More seriously, some forerunners of a scientific research were really –and amazingly- able to calculate the future motion of asters. Only the advent of modern science –mainly mathematics and statistics- allowed us to dissolve the mist of legend and superstition and
to investigate the future on a rational and reliable basis, with a narrower and narrower margin of error.
We are able now, for example, to program our holidays by knowing which weather we will have on the next week; or, on a higher level, to draw lines of economical policy by foreseeing the trend of the next years.
Nevertheless, our advanced forecasting systems appears more focused on short term subjects , than oriented towards a larger horizon; less relevant, to the present forecasters, appears the big questions concerning the medium term future of our Planet and the life of humans on it.
In the beginning, the Creator solicited our forefathers to “grow and fill the earth” (see Genesis, 1,28); but the Divine exhortation appears today to be largely overtaken: world population is crowding within the unmovable limits of the Globe, its growing rate is faster than that of energy availability, and worries are rising about access to drinkable water.
To sum up, the time spent in consuming the amount of natural resources is becoming shorter than the time they need for reproduction.
Is Doomsday round the corner?
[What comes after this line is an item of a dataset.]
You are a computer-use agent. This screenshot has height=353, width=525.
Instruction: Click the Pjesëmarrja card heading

To give an answer to such a dramatic question, we should pay our attention to the two groups of drivers which operate against each other. We could call the first of them as the “drivers toward the salvation”: it includes scientific and technological progress, globalization, and, of course, human behaviour.
Scientific and technological progress, if not misused, is a powerful lever for the improvement of quality of life, efficiency in the use of resources, new models of agriculture.
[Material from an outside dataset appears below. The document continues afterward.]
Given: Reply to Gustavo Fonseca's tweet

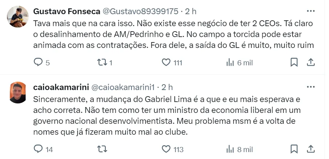Looking at the screenshot, I should point(38,62).
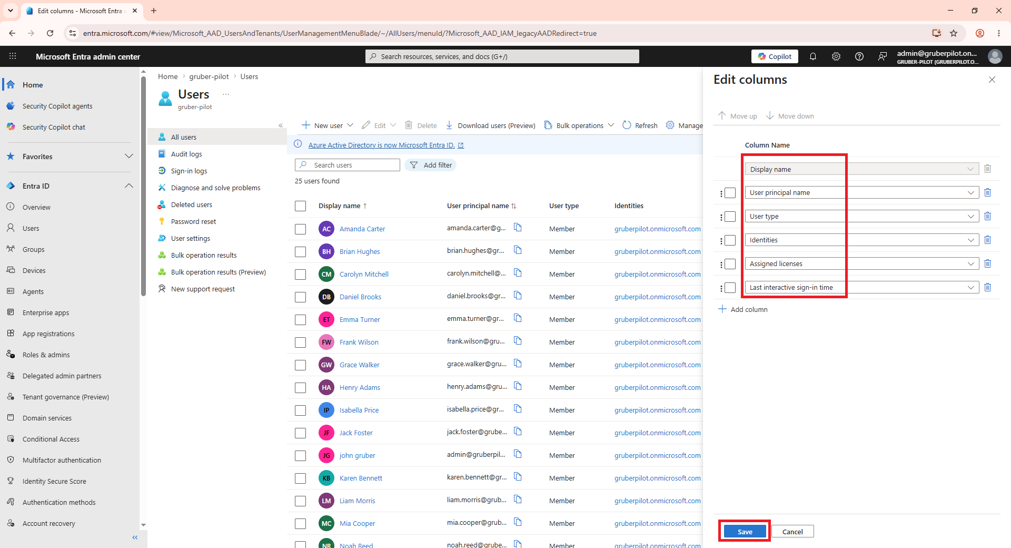1011x548 pixels.
Task: Select the checkbox for Brian Hughes
Action: 301,252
Globalization is a two-sided medal; on one side, it may be an unlimited prairie to ravaged by financial robbers, on the other, it may give widespread opportunities for exchanging experiences, mutual help, spreading of new technologies, new resources, new energy; in a few words, globalization may lay the fundaments of a pacific development of the whole world Community.
It should be pointed out that, in spite of injustice and conflict that globalization involves, divide between richness and poverty is narrowing since its advent. Which side of the medal we see in the next future depends on the third element we mentioned: the human behaviour. The alternative group of driver is “the path towards the catastrophe”.
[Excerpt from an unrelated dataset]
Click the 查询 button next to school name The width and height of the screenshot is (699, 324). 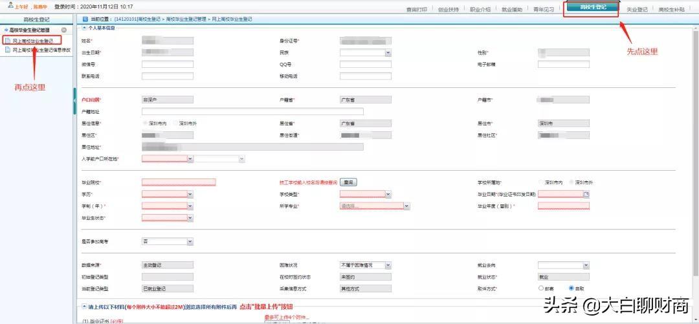click(349, 182)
It includes the rule of beggar thy neighbour in the exploitation of natural resources, the
personal egoisms and the resurges of nationalism, the short term vision in
economics and politics, which exploit the present time at any price, never taking into account the larger price to pay on future.
Again, human behaviour is the main factor in pursuing salvation and avoiding catastrophe. To this aim it essential to involve the young, as the actors who will stay tomorrow on the stage: “teaching future”, should be the main educational instrument.
Yet, each of us, in his private or public role, should commit himself to take part in such a historical challenge. No raindrop can discharge its responsibility for the flood, nobody can feed the illusion that he will be the winning team in a win-lose game. Future lies no longer on the knees of the gods: it is –already-in our hands.